Wednesday, 14 January 2004: 9:00 AM
Singular vectors with an analysis error variance metric
There are several areas of research in numerical weather prediction and atmospheric predictability, such as targeted observations and ensemble perturbation generation, where it is desirable to combine information about the uncertainty of the initial state with information about potential rapid perturbation growth. Singular vectors (SVs) provide a framework to accomplish this task in a mathematically rigorous and computationally feasible manner. In this study, a follow-up of Gelaro, Rosmond and Daley (2002), the analysis error variance information produced by the NRL Atmospheric Variational Data Assimilation System is used as the initial-time SV norm (the final-time norm is total energy). These VAR SVs are compared to SVs for which total energy is both the initial and final time norms (TE SVs). The structures of the VAR SVs and TE SVs are examined as a function of wave number and altitude and their effectiveness in explaining forecast error is compared.

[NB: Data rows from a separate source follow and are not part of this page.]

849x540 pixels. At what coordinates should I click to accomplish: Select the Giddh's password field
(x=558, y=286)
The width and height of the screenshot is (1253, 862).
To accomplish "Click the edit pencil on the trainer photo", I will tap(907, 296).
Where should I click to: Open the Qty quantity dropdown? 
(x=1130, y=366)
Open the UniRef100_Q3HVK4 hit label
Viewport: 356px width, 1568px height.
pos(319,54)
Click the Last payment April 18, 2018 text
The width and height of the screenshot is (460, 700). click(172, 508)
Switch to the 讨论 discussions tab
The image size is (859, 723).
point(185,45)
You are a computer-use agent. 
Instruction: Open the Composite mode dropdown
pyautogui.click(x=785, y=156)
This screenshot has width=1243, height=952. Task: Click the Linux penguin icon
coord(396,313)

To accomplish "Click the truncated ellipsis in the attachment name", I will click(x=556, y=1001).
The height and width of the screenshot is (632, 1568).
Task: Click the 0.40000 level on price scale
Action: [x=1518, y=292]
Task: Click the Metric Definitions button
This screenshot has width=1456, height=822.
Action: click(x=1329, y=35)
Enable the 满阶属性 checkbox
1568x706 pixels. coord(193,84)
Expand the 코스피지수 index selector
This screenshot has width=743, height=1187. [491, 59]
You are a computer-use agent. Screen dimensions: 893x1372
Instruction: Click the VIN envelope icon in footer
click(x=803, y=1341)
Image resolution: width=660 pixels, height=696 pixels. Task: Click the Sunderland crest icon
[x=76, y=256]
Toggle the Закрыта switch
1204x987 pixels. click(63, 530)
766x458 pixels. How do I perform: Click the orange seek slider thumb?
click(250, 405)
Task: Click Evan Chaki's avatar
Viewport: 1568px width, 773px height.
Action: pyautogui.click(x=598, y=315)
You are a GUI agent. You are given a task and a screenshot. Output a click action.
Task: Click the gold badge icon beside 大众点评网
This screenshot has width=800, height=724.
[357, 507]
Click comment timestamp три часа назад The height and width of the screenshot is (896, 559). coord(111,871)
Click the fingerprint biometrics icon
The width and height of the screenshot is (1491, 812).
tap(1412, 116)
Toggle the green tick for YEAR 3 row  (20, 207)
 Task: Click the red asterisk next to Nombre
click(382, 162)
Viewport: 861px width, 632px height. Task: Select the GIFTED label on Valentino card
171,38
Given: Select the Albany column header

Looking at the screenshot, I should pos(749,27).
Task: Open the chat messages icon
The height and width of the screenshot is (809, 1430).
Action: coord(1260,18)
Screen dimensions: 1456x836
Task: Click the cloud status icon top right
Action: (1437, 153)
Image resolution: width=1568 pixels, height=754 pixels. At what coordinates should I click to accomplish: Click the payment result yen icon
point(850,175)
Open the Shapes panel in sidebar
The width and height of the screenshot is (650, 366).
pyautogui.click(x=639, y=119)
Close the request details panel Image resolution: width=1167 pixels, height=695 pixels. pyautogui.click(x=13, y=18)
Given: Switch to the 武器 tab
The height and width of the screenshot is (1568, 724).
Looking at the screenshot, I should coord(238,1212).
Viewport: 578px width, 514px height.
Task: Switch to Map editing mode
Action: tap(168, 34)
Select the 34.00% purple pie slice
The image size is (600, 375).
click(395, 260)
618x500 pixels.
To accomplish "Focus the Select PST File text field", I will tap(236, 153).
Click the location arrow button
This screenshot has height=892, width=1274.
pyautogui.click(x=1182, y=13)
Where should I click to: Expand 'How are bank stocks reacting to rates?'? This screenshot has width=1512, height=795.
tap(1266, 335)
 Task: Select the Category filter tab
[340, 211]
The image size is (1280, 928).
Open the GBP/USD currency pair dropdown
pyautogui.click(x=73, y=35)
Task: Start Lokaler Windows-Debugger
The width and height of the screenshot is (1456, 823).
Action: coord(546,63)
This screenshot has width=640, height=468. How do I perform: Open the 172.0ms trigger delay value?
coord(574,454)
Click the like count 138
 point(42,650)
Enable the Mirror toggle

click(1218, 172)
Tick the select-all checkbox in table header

Despite significant structural difference, the TE and VAR SVs explain comparable amounts of forecast error in both linear and nonlinear experiments. For both the TE and VAR SVs, nonlinear pseudo-inverse corrections are better than the expected linear corrections. When projecting the VAR SV pseudo-inverse perturbation onto the TE SVs, it is found that the component inside the TE-SV subspace accounts for most of the forecast error reduction. The effectiveness of the TE and VAR SVs in explaining forecast error at forecast times other than the optimization time is also examined. The utility and implications of such experiments in assessing the analysis error variance estimates will be explored.